Rhone Glacier Finely Tuned to Climate Changes
By chiseling hunks of stone from recently exposed bedrock near the edge of the Rhone Glacier, scientists were able to decipher the comings and goings of the ice over the past 11,000 years. That should help predict what will happen to glaciers in the warming world to come.
During the last ice age, the Rhone Glacier was the dominant glacier in the Alps, covering a significant part of Switzerland. Over the next 11,500 years or so, the glacier, which forms the headwaters of the Rhone River, has been shrinking and growing again in response to shifts in climate.
Until now, scientists have had no accurate way of knowing the long-term history of the glacier. Local records of the ice date back to 1602, and it is clear that the Rhone, like other glaciers in the Alps, has retreated dramatically in the past 150 years. This melting has exposed intriguing clues – remnants of trees from once-forested land, and artifacts of human settlements dating back thousands of years, to times when even more of the land was uncovered and green.
A team of researchers led by two scientists from the Lamont-Doherty Earth Observatory have found a novel method to measure this crucial back-and-forth, by measuring isotopes in hunks of stone chipped out from recently exposed bedrock near the edge of the ice. They found that for most of the Holocene Epoch, dating from the end of the last ice age about 11,500 years ago to the present, the Rhone Glacier has been smaller than it is today.
In a paper published last month in the journal Geology, the researchers said that their more robust history of the Holocene glacier fluctuations reflects how sensitive glaciers are to small changes in climate. And, they said, the new method they used to measure glacial movement may allow scientists to make more accurate predictions of what will happen as the earth continues to warm.
The findings “may potentially open up our work to application globally at many different glaciers, to begin to piece together a global picture of Holocene glacier advance and retreat,” said lead investigator Brent Goehring, a former PhD student at Lamont and now a post-doctoral researcher at Pennsylvania State University.
Co-author Joerg Schaefer, a geochemist and Lamont associate research professor, is concerned the findings could be misinterpreted by skeptics of climate change.
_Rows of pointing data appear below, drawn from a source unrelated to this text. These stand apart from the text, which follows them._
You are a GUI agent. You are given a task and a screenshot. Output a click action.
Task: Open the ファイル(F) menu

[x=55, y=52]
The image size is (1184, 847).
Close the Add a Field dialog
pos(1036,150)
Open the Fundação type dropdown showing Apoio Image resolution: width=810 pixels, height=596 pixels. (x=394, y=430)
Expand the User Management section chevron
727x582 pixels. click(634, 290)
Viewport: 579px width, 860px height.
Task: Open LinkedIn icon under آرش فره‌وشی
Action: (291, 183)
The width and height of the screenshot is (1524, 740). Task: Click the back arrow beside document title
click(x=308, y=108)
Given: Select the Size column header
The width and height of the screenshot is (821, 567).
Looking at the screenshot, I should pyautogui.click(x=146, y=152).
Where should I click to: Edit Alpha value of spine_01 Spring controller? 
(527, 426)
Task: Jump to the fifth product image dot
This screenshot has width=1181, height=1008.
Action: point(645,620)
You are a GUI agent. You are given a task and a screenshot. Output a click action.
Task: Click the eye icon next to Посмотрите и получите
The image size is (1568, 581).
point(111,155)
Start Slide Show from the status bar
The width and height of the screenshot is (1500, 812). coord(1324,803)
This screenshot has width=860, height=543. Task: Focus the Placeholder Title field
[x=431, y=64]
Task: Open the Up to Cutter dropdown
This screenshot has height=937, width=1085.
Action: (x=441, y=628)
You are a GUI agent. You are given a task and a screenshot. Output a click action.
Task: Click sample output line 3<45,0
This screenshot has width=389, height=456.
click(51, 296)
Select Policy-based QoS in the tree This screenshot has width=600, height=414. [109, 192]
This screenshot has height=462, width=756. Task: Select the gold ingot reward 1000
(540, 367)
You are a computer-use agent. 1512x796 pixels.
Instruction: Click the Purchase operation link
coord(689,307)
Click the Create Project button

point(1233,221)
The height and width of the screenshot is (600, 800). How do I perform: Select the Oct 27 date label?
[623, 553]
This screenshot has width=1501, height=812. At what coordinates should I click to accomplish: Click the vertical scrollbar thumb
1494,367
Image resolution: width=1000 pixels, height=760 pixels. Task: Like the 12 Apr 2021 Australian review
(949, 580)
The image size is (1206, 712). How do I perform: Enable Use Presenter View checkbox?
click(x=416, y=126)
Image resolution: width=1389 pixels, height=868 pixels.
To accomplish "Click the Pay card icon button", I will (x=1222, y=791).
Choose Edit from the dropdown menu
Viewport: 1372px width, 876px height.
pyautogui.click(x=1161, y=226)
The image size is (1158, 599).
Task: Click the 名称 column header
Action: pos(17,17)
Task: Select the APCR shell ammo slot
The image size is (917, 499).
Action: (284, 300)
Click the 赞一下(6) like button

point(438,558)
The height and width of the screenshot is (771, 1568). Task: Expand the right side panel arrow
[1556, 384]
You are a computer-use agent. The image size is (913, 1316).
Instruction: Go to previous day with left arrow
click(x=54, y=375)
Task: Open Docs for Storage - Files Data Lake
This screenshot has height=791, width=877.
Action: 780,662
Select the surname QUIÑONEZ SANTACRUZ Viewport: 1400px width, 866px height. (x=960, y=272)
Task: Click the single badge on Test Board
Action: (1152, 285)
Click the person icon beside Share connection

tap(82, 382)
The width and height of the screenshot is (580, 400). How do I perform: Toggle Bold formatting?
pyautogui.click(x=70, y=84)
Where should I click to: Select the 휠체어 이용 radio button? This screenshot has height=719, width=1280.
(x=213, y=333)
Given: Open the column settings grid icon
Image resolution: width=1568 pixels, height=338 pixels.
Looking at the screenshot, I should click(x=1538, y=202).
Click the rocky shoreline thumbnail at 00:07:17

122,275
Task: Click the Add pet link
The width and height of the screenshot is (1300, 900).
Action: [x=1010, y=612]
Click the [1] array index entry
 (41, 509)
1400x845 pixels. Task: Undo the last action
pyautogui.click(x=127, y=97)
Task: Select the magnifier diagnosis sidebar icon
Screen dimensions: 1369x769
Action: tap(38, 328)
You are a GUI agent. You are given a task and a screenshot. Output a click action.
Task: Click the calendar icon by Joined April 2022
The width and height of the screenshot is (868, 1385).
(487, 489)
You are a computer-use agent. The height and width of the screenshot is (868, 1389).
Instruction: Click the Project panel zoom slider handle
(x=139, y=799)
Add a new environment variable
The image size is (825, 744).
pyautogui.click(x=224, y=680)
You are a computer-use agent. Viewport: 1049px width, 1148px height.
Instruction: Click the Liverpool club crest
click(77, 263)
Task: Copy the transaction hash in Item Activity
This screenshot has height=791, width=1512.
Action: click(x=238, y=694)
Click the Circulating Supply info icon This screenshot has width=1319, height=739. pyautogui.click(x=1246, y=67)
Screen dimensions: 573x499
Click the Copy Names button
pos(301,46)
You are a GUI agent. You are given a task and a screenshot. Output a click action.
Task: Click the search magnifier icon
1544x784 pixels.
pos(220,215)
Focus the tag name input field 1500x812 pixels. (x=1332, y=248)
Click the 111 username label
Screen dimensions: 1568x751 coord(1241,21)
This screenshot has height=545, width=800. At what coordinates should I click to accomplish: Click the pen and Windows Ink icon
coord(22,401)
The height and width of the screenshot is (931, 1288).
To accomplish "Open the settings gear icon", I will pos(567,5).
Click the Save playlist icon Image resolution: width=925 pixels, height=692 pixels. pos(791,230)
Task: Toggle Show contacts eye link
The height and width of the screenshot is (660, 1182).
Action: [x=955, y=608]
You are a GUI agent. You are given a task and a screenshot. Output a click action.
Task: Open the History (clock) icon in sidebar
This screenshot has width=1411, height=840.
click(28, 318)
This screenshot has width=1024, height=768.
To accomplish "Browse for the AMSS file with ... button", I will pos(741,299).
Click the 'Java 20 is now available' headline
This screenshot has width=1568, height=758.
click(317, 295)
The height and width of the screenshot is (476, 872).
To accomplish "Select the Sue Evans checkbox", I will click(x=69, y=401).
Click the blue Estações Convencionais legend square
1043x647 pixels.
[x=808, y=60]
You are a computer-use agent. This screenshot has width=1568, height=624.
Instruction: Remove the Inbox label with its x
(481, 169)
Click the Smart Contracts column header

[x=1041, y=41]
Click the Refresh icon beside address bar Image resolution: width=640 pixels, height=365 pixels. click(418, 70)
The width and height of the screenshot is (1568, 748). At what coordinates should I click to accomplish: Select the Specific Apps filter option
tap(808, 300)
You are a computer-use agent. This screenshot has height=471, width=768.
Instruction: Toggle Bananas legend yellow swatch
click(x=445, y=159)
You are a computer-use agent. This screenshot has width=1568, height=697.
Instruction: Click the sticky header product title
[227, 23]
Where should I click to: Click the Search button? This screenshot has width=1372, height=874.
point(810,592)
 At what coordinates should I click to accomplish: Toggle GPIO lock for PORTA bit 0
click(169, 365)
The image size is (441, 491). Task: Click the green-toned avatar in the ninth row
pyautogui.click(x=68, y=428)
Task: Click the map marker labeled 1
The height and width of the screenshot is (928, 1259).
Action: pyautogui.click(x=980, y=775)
They might conclude that, if the glacier is larger than it has been over most of the time during the past several thousand years, then there is little to worry about today.
“Which is simply wrong,” Schaefer said.
He said the findings show that even though the climate shifts were relatively mild during the Holocene, “we find that the glaciers really reacted strongly … telling us they are very, very sensitive to even very small [changes]. With the addition of man-made warming, the glaciers will react catastrophically to what we are doing to the climate.”
The researchers chiseled samples from bedrock that had been scraped and scoured over time by the glacier, and most recently exposed in 2005-2006 by the retreating glacier. They pulverized the stone in the lab and measured the isotopes Carbon 14 and Beryllium 10, which were formed in grains of quartz when the ice melted back and the rock became exposed to cosmic rays. This new technique allowed them to calculate how much time the rock had been exposed during the Holocene.
Goehring said he was surprised by the evidence of exposure revealed by the isotopes. The amount of Beryllium 10 and Carbon 14 they found “told us that not only were the surfaces exposed for significant periods of time, meaning the Rhone Glacier was smaller than today, but it also told us that glacial erosion rates were much lower than expected.”
The study is the first to offer such detailed evidence of the glacial back-and-forth during the Holocene, Schaefer said, unlike previous studies that have relied on tree rings, glacial moraines and lake sediments. The Swiss Alps record contrasts with the record of glacial movements in the Southern Alps of New Zealand, where the glaciers appear to have been larger than at present for most of the Holocene. That difference offers important clues about the evolution of summer temperatures in mid-latitudes of the Northern and Southern hemispheres, he said.
Goehring hopes to use the cosmogenic dating techniques elsewhere, including Norway. There are numerous records, he said, of farms and farmhouses there being overrun by ice during the unusually cold period known as the “Little Ice Age,” which continued into the mid-19th century.